▸ **What to work on**
Rewrite the material from the line containing "This screenshot has" through the end, inclusive, replacing "scroll-down arrow" with "scroll-up arrow" and keeping everything else unchanged. Omit the pictures from your answer.

▸ **Provided records**
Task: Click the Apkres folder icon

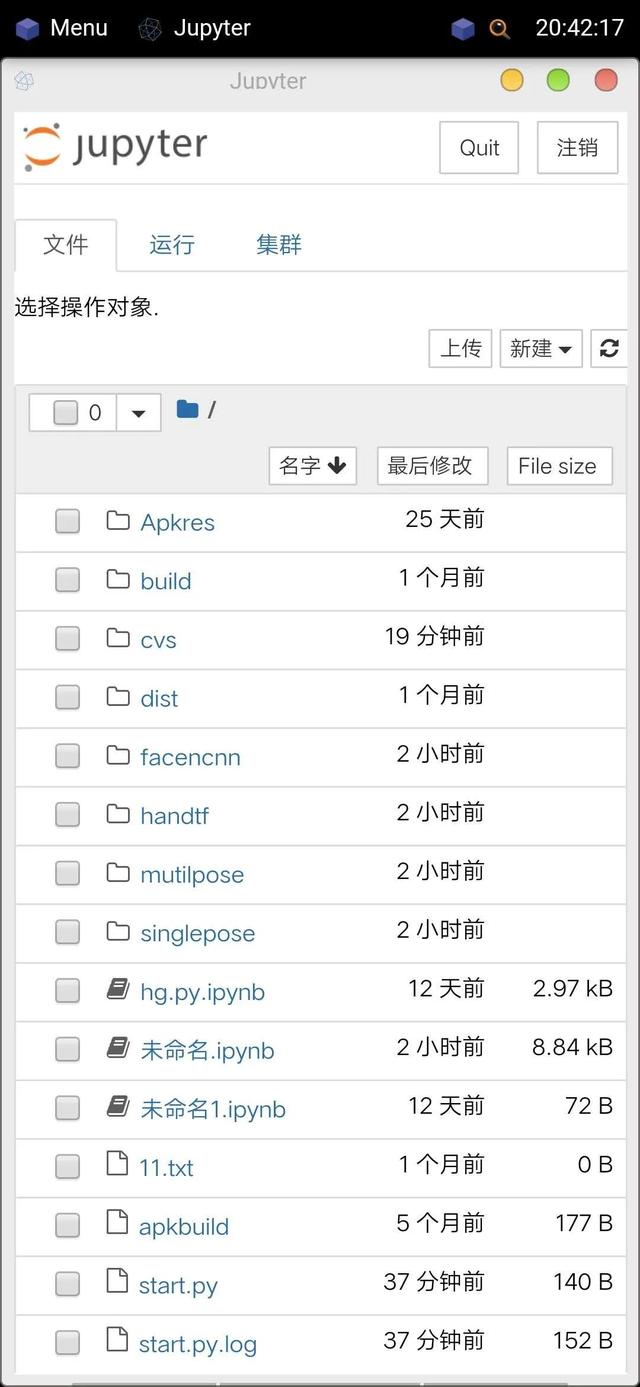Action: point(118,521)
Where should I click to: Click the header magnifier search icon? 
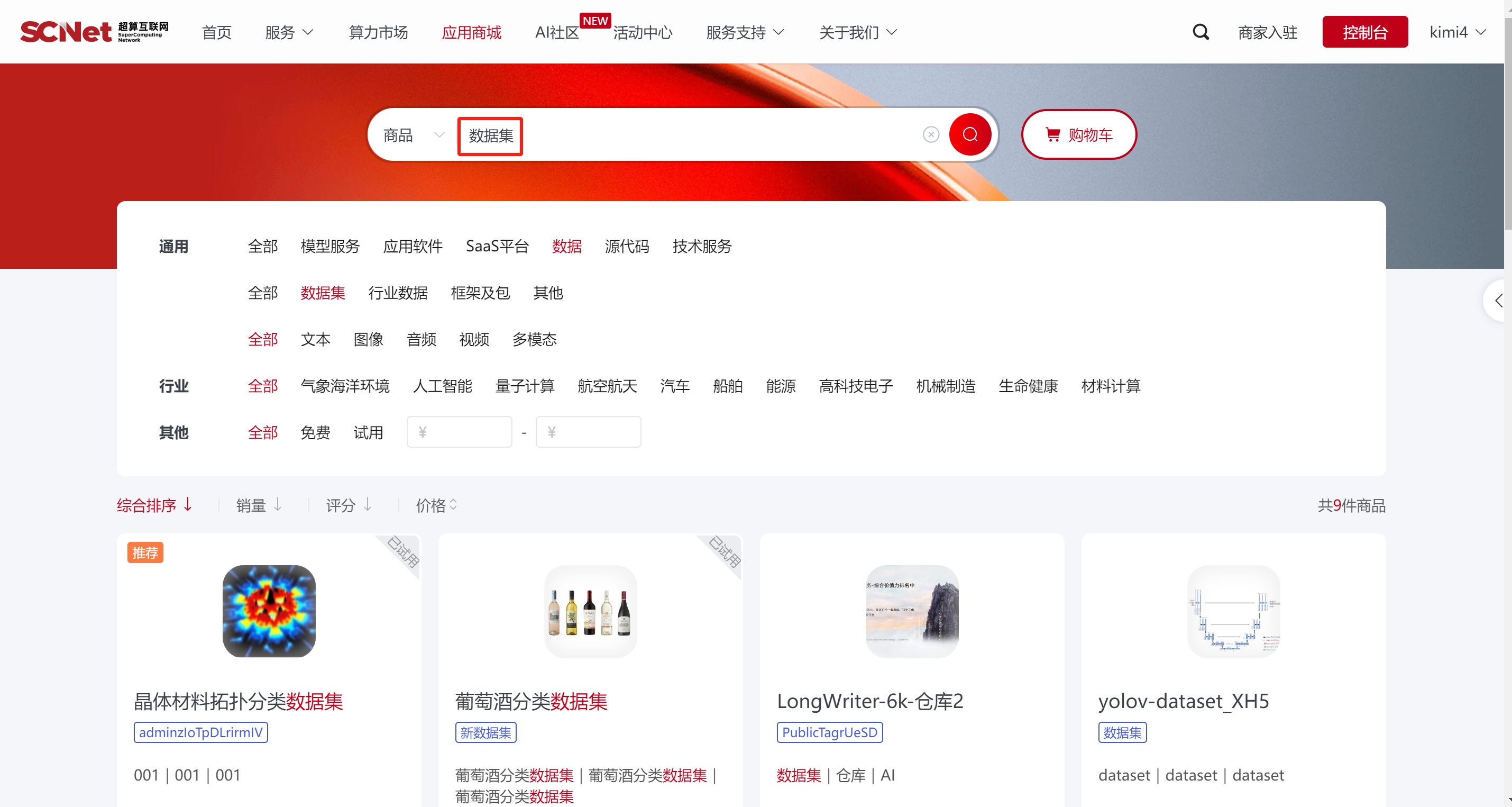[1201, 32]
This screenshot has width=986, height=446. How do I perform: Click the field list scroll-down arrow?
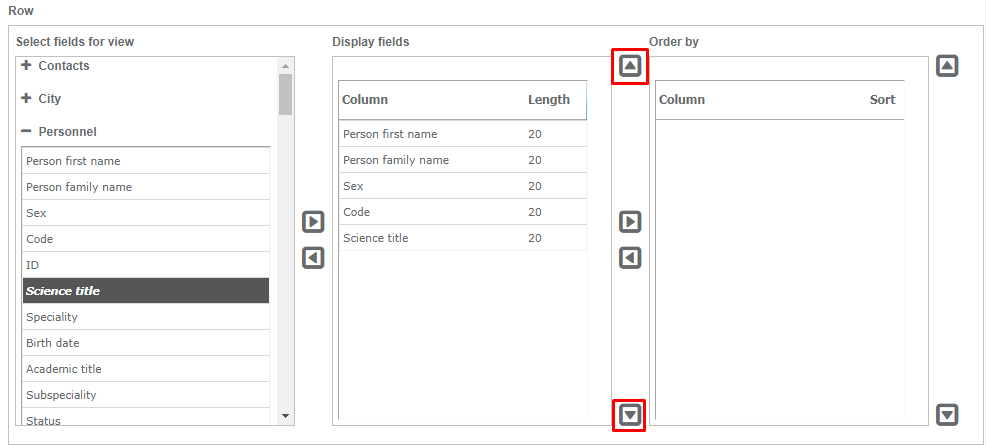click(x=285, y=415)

▸ **Response to the exercise**
This screenshot has width=986, height=446. How do I perform: Click the field list scroll-up arrow?
click(x=285, y=415)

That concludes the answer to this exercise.